Herein is the intimation of a significance which cannot well be carried
further in the present place. What is that within us which does sound a
trumpet and all that is lower in our nature rises in response--almost in a
moment, almost in the twinkling of an eye? Let the card continue to
depict, for those who can see no further, the Last judgment and the
resurrection in the natural body; but let those who have inward eyes look
and discover therewith. They will understand that it has been called truly
in the past a card of eternal life, and for this reason it may be compared
with that which passes under the name of Temperance.
0
ZERO
The Fool

With light step, as if earth and its trammels had little power to
restrain him, a young man in gorgeous vestments pauses at the brink of a
precipice among the great heights of the world; he surveys the blue
distance before him-its expanse of sky rather than the prospect below. His
act of eager walking is still indicated, though he is stationary at the
given moment; his dog is still bounding. The edge which opens on the depth
has no terror; it is as if angels were waiting to uphold him, if it came
about that he leaped from the height. His countenance is full of
intelligence and expectant dream. He has a rose in one hand and in the
other a costly wand, from which depends over his right shoulder a wallet
curiously embroidered. He is a prince of the other world on his travels
through this one-all amidst the morning glory, in the keen air. The sun,
which shines behind him, knows whence he came, whither he is going, and
how he will return by another path after many days. He is the spirit in
search of experience. Many symbols of the Instituted Mysteries are
summarized in this card, which reverses, under high warrants, all the
confusions that have preceded it.
In his Manual of Cartomancy, Grand Orient has a curious
suggestion of the office of Mystic Fool, as apart of his process in higher
divination; but it might call for more than ordinary gifts to put it into
operation. We shall see how the card fares according to the common arts of
fortune-telling, and it will be an example, to those who can discern, of
the fact, otherwise so evident, that the Trumps Major had no place
originally in the arts of psychic gambling, when cards are used as the
counters and pretexts. Of the circumstances under which this art arose we
know, however, very little. The conventional explanations say that the
Fool signifies the flesh, the sensitive life, and by a peculiar satire its
subsidiary name was at one time the alchemist, as depicting folly at the
most insensate stage.
XXI
The World

As this final message of the Major Trumps is unchanged--and indeed
unchangeable--in respect of its design, it has been partly described
already regarding its deeper sense. It represents also the perfection and
end of the Cosmos, the secret which is within it, the rapture of the
universe when it understands itself in God. It is further the state of the
soul in the consciousness of Divine Vision, reflected from the
self-knowing spirit. But these meanings are without prejudice to that
which I have said concerning it on the material side.

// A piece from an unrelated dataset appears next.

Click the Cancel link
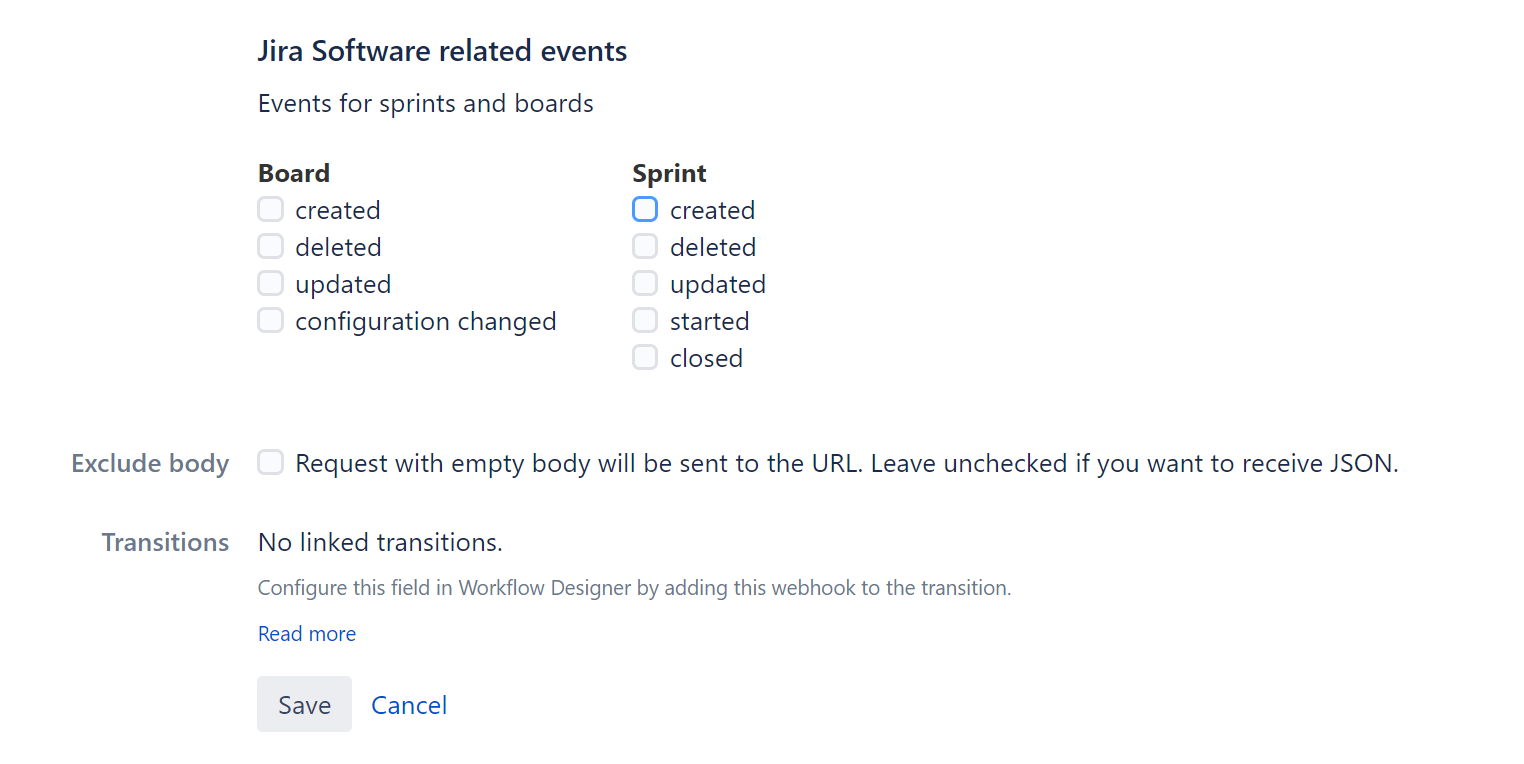The width and height of the screenshot is (1524, 764). 408,704
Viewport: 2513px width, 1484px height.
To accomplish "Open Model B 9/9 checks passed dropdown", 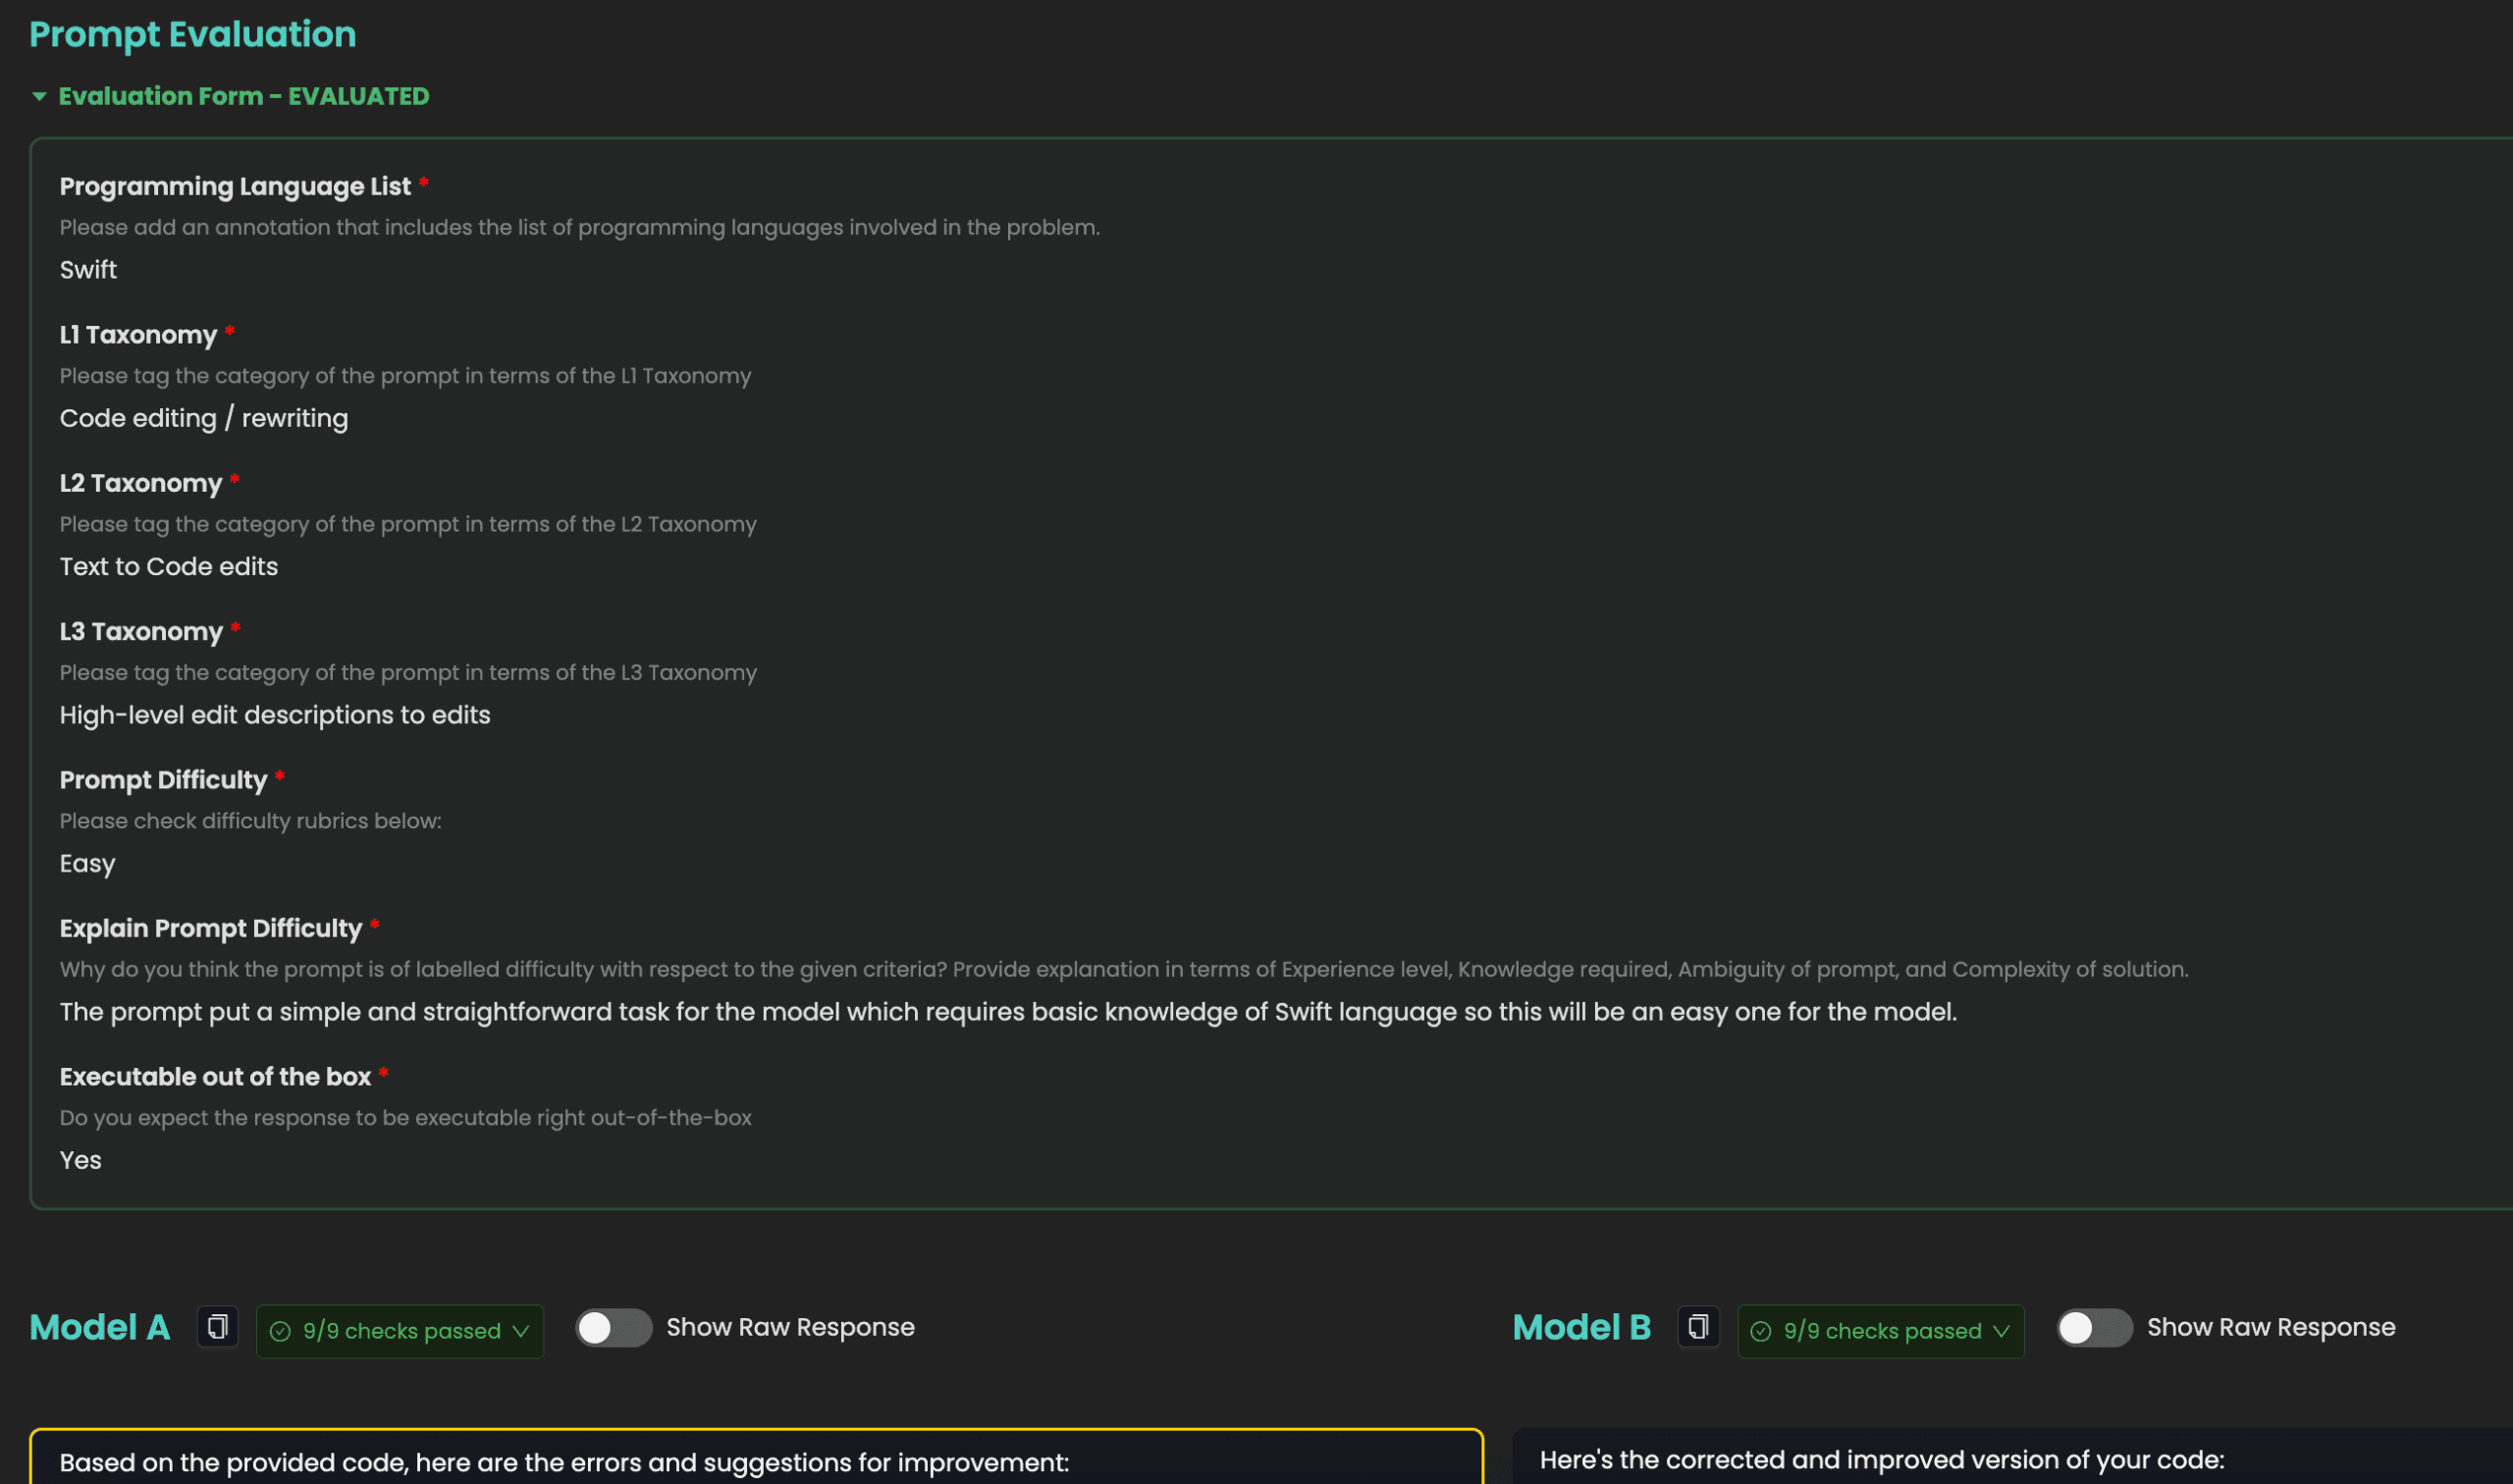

It has more than one message on the macrocosmic side and is, for
example, the state of the restored world when the law of manifestation
shall have been carried to the highest degree of natural perfection. But
it is perhaps more especially a story of the past, referring to that day
when all was declared to be good, when the morning stars sang together and
all the Sons of God shouted for joy. One of the worst explanations
concerning it is that the figure symbolizes the Magus when he has reached
the highest degree of initiation; another account says that it represents
the absolute, which is ridiculous. The figure has been said to stand for
Truth, which is, however, more properly allocated to the seventeenth card.
Lastly, it has been called the Crown of the Magi.